Quand la ville dort en plein jour
Mark Swope s’amuse subtilement avec les architectures de Los Angeles. Mais exit les paysages connus et reconnus. Exit aussi la couleur qui habituellement habille une vision « hollywoodienne » de la cité des Anges. D’autant que le photographe évacue toute présence humaine. Les paysages sont dévêtus, nus et vides. Ils proposent une vision implacable et comme meurtrie de la ville.
Au spectaculaire fait place le spectral. La ville plus qu’assoupie semble morte. Nulle architecture d’avant garde dans de tels décors – ou plutôt leur face cachée : c’est le degré zéro des banlieues, de leurs bords et faces cachées sans pour autant exhiber les quartiers pauvres.
La ville dort en plein jour et Mark Swope en élimine les fragrances. Les zombies restent en retrait et les plages de Malibu sont hors de propos. Le lyrisme de l’image remplace celui qui habituellement est donné en roupie de sansonnet.

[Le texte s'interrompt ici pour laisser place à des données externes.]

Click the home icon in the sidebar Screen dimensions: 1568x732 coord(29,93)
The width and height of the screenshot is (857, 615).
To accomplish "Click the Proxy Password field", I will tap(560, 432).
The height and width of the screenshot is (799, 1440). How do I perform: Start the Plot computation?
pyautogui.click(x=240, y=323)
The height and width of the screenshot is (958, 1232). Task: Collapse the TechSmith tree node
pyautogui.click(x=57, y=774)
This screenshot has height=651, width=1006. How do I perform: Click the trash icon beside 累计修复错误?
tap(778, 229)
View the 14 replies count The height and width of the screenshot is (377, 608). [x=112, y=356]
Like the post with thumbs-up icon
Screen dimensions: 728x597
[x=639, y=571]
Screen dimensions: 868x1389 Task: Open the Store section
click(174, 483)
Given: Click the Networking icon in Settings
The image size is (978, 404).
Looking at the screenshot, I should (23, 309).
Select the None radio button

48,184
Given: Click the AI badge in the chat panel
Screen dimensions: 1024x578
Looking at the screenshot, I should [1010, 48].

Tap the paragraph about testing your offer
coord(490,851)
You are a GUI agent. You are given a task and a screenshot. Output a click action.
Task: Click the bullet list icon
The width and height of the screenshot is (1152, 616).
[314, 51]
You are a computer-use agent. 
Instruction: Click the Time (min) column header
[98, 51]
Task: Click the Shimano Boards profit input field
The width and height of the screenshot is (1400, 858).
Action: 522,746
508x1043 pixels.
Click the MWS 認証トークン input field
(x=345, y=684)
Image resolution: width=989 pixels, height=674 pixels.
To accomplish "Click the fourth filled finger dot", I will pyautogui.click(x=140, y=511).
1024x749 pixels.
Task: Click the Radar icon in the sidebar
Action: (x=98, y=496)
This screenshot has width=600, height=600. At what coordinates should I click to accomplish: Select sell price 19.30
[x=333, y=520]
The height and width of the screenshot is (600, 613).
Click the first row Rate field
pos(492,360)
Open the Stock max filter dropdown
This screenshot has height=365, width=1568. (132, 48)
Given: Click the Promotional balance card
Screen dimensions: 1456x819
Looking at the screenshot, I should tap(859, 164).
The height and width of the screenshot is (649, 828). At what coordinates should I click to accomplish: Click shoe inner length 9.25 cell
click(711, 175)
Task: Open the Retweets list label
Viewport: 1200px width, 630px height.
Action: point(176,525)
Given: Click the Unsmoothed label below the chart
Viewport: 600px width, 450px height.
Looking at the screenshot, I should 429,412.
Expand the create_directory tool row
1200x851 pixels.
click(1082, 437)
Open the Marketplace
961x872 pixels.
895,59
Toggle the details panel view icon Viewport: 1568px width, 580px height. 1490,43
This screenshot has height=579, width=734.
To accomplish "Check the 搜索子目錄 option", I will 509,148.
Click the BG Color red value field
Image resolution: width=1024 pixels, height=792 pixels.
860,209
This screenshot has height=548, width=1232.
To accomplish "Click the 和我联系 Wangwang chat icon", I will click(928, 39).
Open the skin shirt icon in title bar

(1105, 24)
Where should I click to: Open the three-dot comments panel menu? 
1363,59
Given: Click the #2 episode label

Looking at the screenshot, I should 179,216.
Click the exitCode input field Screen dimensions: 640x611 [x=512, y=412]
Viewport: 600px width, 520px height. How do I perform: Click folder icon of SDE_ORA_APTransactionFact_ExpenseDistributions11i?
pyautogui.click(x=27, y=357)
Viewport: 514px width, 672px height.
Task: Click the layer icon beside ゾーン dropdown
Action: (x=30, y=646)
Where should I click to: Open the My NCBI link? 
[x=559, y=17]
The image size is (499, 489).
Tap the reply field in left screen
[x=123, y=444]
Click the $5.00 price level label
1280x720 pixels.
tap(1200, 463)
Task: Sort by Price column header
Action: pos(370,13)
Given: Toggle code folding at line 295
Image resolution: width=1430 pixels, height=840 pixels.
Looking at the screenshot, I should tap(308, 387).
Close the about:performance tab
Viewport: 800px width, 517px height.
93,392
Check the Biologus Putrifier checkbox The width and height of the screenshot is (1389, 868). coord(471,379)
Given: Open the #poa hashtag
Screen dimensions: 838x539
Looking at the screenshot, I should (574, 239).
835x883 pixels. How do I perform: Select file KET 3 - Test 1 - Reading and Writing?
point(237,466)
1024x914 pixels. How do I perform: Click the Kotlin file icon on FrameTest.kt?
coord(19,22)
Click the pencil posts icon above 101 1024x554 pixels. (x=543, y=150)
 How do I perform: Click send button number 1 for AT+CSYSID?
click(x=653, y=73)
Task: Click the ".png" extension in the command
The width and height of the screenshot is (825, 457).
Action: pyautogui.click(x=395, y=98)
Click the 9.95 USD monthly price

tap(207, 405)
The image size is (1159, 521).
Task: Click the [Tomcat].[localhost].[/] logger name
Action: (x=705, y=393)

Aux apparences trompeuses fait place un minimalisme particulier et âpre mais non dénué d’humour et de beauté. Un tel tissu citadin corrige l’erreur essentielle que les faiseurs attribuent à la ville. D’une certaine manière, ELLE n’est plus ici : mais n’en devient que plus prégnante. Elle brille par tout ce qui en elle signifie une absence.
jean-paul gavard-perret
Mark Swope, Los Angeles river & Los Angeles cornfields, Craig Krull Gallery, Los Angeles, 2018.